He proceeded: And did you deny the force of the whole preceding
argument, or of a part only?
Of a part only, they replied.
And what did you think, he said, of that part of the argument in which we
said that knowledge was recollection, and hence inferred that the soul must
have previously existed somewhere else before she was enclosed in the body?
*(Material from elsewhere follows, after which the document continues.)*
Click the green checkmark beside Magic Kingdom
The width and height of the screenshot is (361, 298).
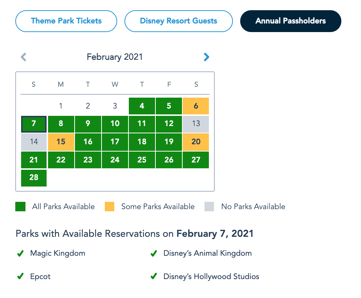pos(20,253)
Cebes said that he had been wonderfully impressed by that part of the
argument, and that his conviction remained absolutely unshaken. Simmias
agreed, and added that he himself could hardly imagine the possibility of his
ever thinking differently.
But, rejoined Socrates, you will have to think differently, my Theban
friend, if you still maintain that harmony is a compound, and that the soul is a
harmony which is made out of strings set in the frame of the body; for you
will surely never allow yourself to say that a harmony is prior to the elements
which compose it.
Never, Socrates.
But do you not see that this is what you imply when you say that the soul
existed before she took the form and body of man, and was made up of
elements which as yet had no existence? For harmony is not like the soul, as
you suppose; but first the lyre, and the strings, and the sounds exist in a state
of discord, and then harmony is made last of all, and perishes first. And how
can such a notion of the soul as this agree with the other?
Not at all, replied Simmias.
And yet, he said, there surely ought to be harmony in a discourse of which
harmony is the theme.
There ought, replied Simmias.
But there is no harmony, he said, in the two propositions that knowledge is
recollection, and that the soul is a harmony. Which of them will you retain?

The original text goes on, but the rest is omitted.